Auch der Beitrag der Kälte zum Klimaschutz spielt in der öffentlichen Debatte kaum eine Rolle. Firmen wie Bo- oder Familyfrost können die energiefressenden Kühlautos gegen offene Pritschenwagen tauschen. Und wer seine Tiefkühlkombination mal in Ruhe abtauen will, hat jetzt auf Balkon und Terrasse ein geeignetes Ausweichlager. Wenn man Feinfrost-Spinat und Steinofenpizza bis – sagen wir – Anfang Februar dort liegen lässt, kann man zudem noch ordentlich Strom sparen. Mal abgesehen davon, dass man endlich mit jedem Schlitten fahren kann, mit dem man das schon immer mal tun wollte, ist der Winter aber auch im ganz normalen Alltag praktisch: Über Hundehaufen, in denen man früher ausrutschte, stolpert man jetzt, und die Rotznasen der Kinder kann man einfach durch abbrechen säubern.
Natürlich hat die strenge Witterung auch Nachteile. Beim Ausmisten der Klo-Ecke im Kaninchenstall braucht man jetzt ein Brecheisen, weil Einstreu und Ausfluss eine feste Verbindung eingehen, und die Nachbarin strickt nun auch schon den dritten Tag an der Wärmedecke für ihren Neufundländer. Schwangere bekommen verstärkt Schnee-Wehen, und vor ausschweifenden Herrenabenden muss gewarnt werden: Schließlich vereist in schattigen Hauseingängen schnell mal die Notdurft (in der „Not dürfen“ Männer das). Und wer weiß beim Losreißen schon, welches Ende der Bogenlampe zuerst abbricht…
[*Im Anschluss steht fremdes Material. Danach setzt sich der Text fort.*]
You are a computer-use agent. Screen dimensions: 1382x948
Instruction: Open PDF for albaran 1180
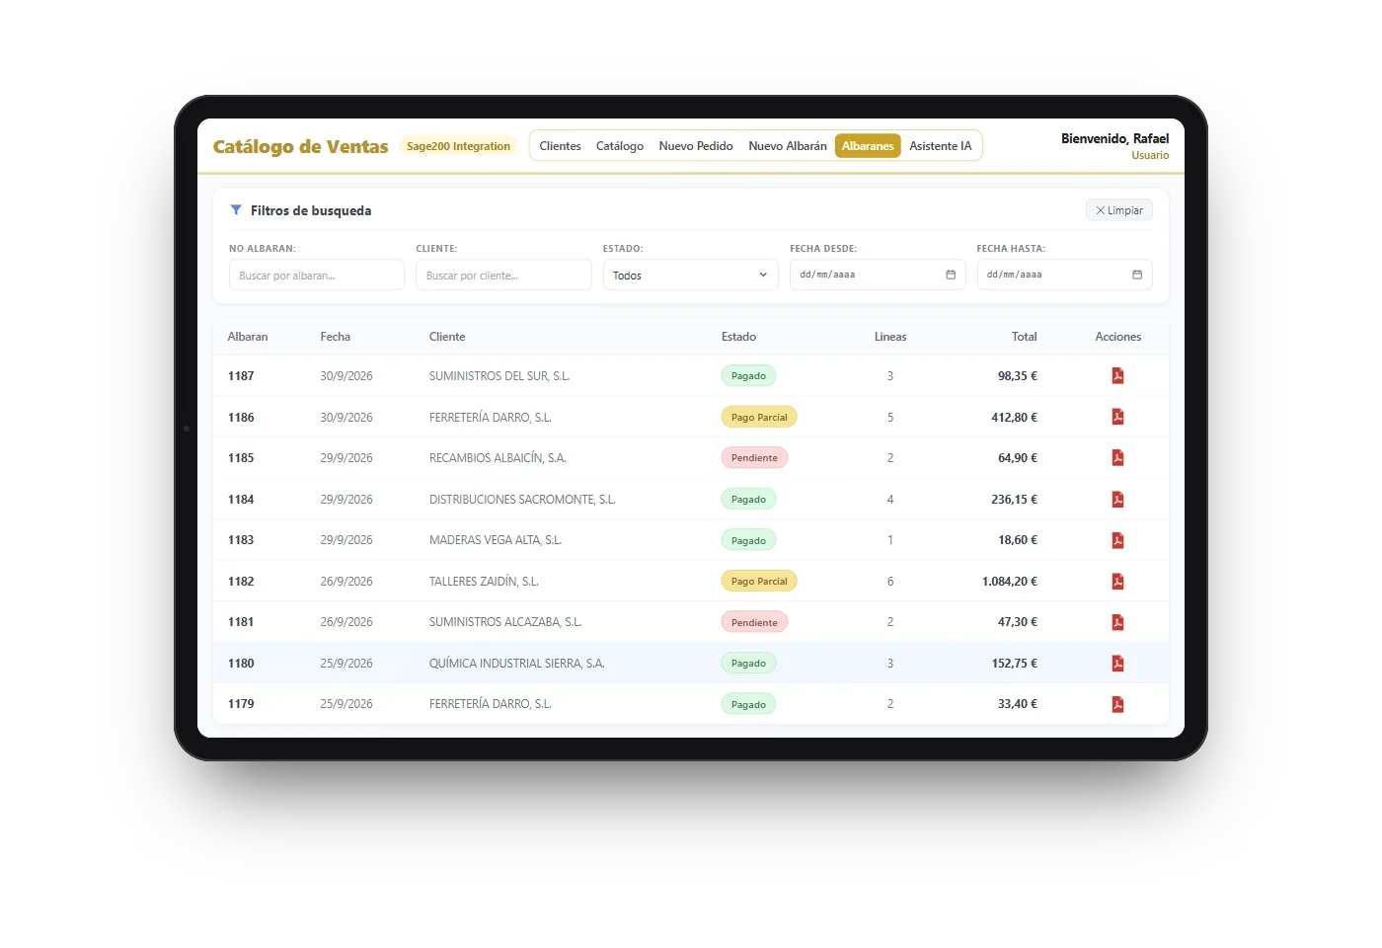point(1117,664)
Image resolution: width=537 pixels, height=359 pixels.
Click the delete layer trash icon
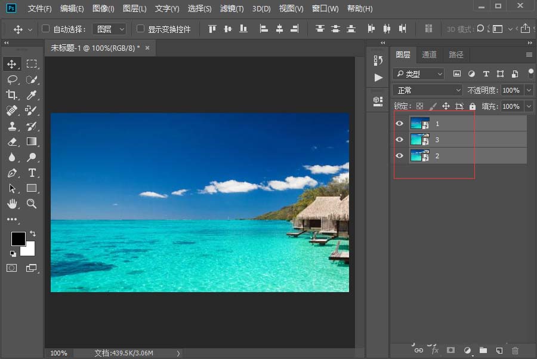tap(516, 350)
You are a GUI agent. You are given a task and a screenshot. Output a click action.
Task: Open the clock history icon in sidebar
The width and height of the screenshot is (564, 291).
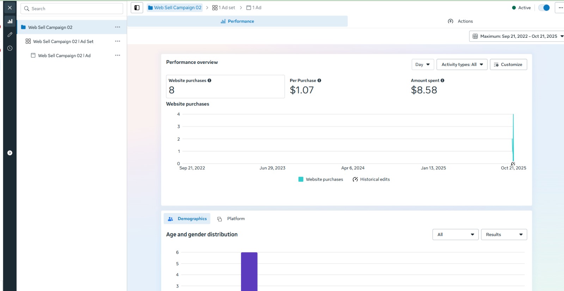(x=10, y=48)
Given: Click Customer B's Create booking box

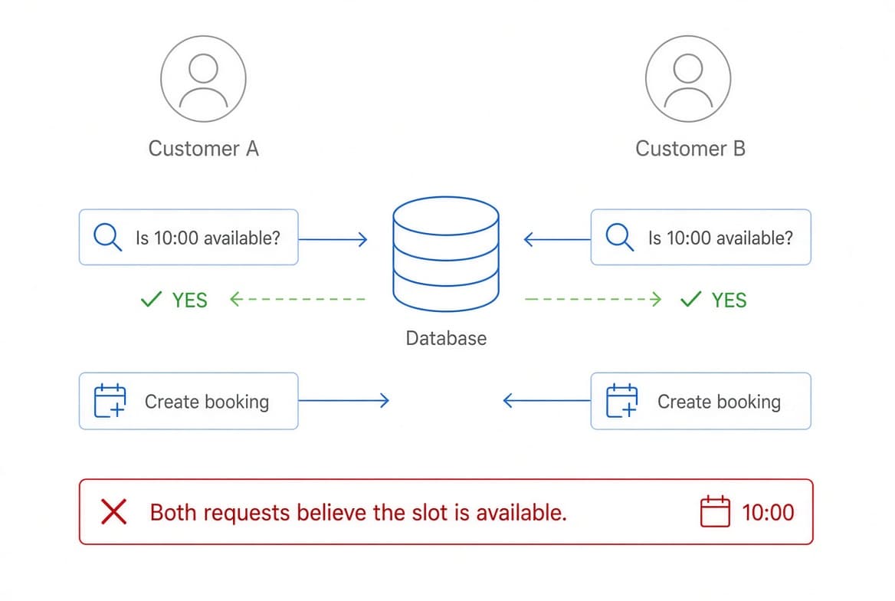Looking at the screenshot, I should (x=701, y=401).
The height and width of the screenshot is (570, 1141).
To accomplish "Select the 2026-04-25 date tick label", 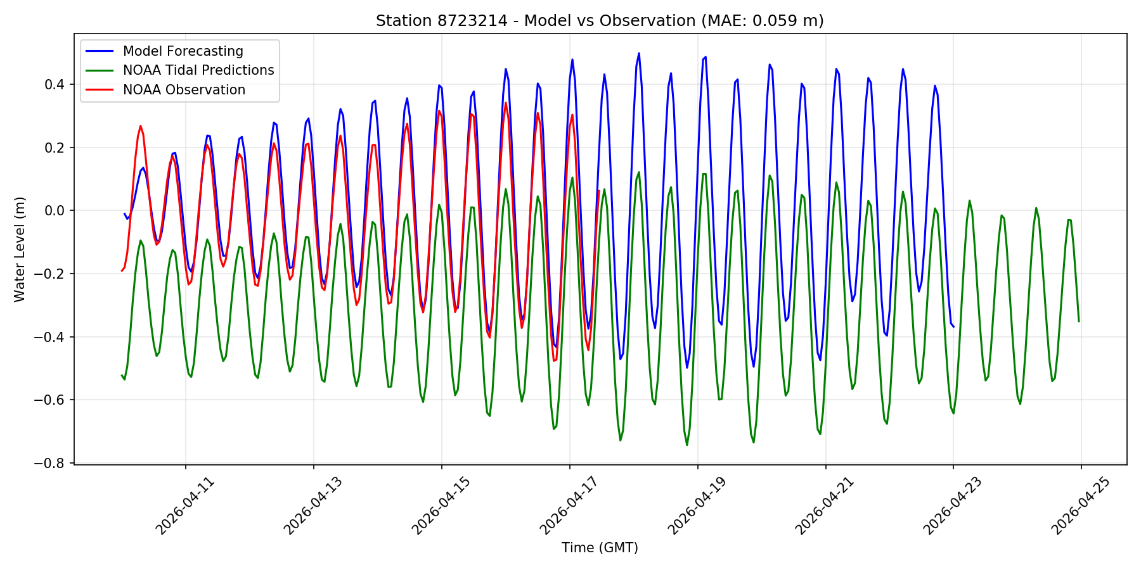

Ein paar Tage jedenfalls sollen arktische Temperaturen und Flockenpracht noch anhalten, auch wenn mancherorts schon wieder von „Winterschluss-Verkauf“ die Rede ist. Und dann wüssten wir noch gern, wo Dieter Althaus in diesem Jahr Urlaub macht. Sicherheitshalber. Aber das ist eine andere Geschichte.